INSTRUCTIONS TO FOLLOW: Please quote the lines below word for word, leaving out the pictures.

>> BEGIN DATA ENTRIES

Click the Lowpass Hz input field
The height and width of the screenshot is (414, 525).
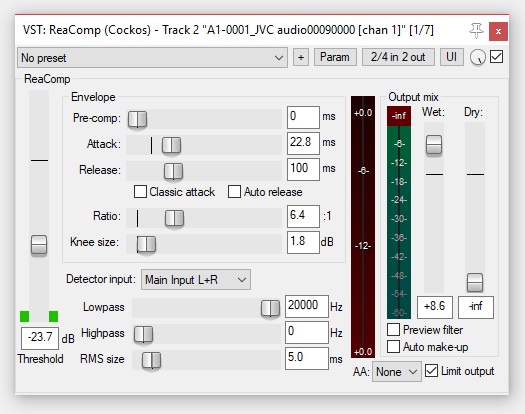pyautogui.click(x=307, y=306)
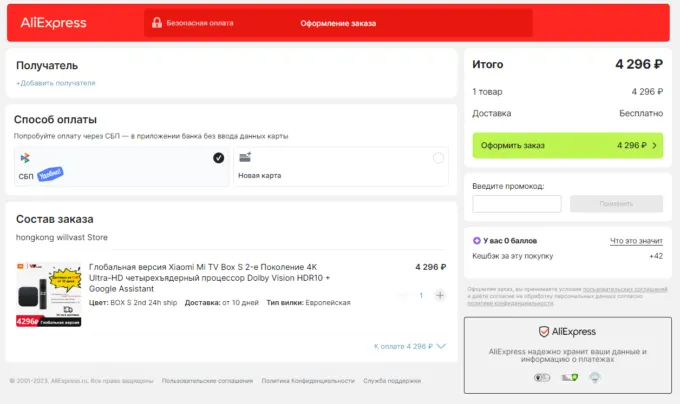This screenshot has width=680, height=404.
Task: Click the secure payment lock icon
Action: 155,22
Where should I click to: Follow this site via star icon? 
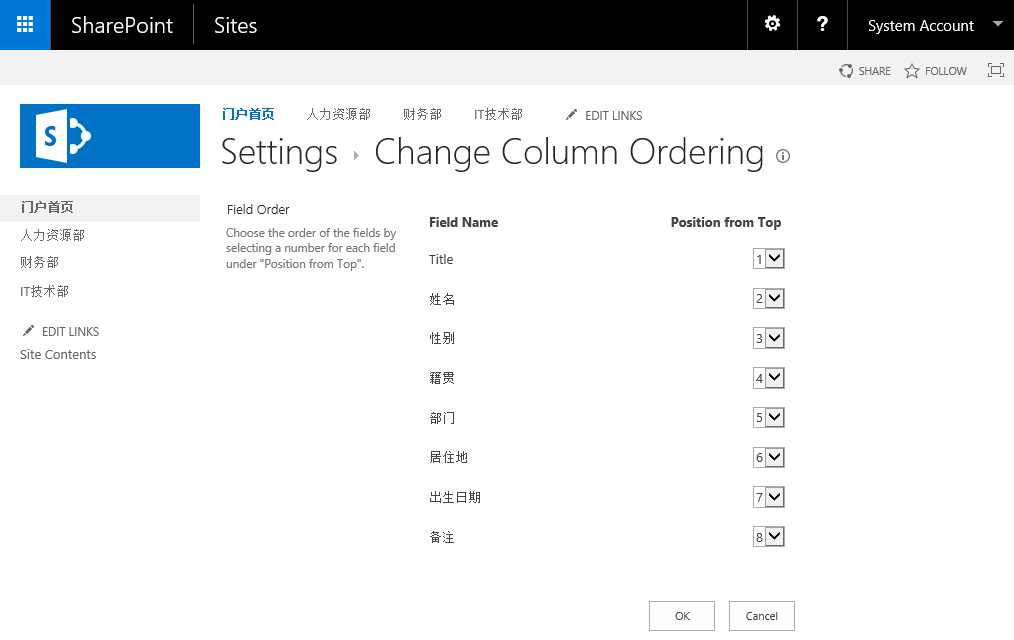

>> END DATA ENTRIES

COMPLETED EXERCISE:
Click the Lowpass Hz input field
The height and width of the screenshot is (414, 525).
pyautogui.click(x=307, y=306)
This screenshot has width=680, height=404.
Task: Click the secure payment lock icon
Action: 155,22
Where should I click to: Follow this site via star icon? 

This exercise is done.